He lit up a cigarette. Puffing away, tapping his foot, and occasionally glancing at his watch, Monahan waited for a good ten minutes before taking a cell phone out of his coat and dialing a number. He waited, not speaking, taking another drag, but then a blue Ford Expedition as big as a small bus rolled into the lot and Monahan, straightening noticeably, shoved the phone back in his pocket. The Expedition had tinted windows, hiding whoever was inside. When the Expedition parked, Monahan stubbed out his cigarette and marched over to it.
From his angle, Gage could not see the driver, but he had a clear view of Monahan, who was clearly not pleased. Leaning against the roof on the driver's side, he spoke at length, pointing forcefully at the driver. Monahan listened, shook his head, listened some more, then shook his head even more vigorously. The man inside handed him a white envelope, which Monahan snatched away and shoved into his coat. With a final remark, Monahan marched back to the senior center, shaking his head the whole way.
This looked promising. After Monahan disappeared, the Expedition rolled out of the parking lot and Gage followed. There was a chance it just one of Monahan's yard service customers, someone behind on their payments, but Gage didn't think they'd be meeting late at night outside the senior center if that was the case.
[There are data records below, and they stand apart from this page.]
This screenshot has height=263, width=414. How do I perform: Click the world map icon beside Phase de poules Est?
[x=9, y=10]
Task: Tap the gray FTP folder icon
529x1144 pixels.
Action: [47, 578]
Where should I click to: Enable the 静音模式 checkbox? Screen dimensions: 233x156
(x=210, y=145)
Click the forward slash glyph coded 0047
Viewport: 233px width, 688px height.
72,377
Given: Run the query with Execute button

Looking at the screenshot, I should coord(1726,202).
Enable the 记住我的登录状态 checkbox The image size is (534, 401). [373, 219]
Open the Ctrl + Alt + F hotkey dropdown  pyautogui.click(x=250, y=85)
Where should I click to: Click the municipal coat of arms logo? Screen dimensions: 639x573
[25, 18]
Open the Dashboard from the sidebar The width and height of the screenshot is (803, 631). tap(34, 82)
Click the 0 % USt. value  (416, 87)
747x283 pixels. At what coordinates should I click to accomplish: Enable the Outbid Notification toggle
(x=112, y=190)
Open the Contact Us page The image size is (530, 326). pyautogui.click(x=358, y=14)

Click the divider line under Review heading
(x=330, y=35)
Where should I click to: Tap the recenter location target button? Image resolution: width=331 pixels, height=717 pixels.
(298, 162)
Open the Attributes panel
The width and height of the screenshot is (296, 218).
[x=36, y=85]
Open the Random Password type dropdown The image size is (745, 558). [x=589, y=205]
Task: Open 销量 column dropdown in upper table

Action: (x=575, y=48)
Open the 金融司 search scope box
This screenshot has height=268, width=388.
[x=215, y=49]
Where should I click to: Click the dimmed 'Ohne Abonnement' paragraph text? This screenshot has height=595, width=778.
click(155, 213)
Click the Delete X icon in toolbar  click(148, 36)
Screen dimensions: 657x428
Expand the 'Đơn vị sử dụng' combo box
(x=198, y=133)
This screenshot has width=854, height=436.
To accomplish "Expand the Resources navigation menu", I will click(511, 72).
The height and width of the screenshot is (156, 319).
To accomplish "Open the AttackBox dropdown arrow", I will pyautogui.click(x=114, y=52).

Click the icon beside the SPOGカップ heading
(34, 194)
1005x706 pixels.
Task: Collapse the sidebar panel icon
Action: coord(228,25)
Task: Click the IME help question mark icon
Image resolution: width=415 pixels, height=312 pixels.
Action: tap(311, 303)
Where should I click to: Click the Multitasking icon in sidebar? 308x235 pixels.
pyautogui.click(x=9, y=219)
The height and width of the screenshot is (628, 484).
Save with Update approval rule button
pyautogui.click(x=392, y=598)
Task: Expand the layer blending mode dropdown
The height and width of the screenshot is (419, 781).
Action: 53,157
The Expedition drove east through town. Traffic had thinned considerably, so Gage had to stay quite a ways back so as not arouse suspicion. He left the radio off, the roaring dashboard fans keeping him company. They left the city limits. Lewiston, located as it was in the valley of the Snake River, had been surprisingly sparse of trees, but they were back in full force now; pines and firs grew densely right to the highway's edge. No stars.
Soon it was just Gage and the Expedition, so he hung back far enough that the Expedition's tail lights were as small as cigarette flares in his frosted front window. They hadn't gone far, about ten miles, when the Expedition took an exit marked with a sign that read "Cone Valley, 3 Miles." Slowing a little, giving his target time to get ahead of him, Gage took the same turn. The exit curved over a creek until it reached a junction. Cone Valley was to the right, but he just caught sight of the Expedition winding around the corner to the left, disappearing into the trees.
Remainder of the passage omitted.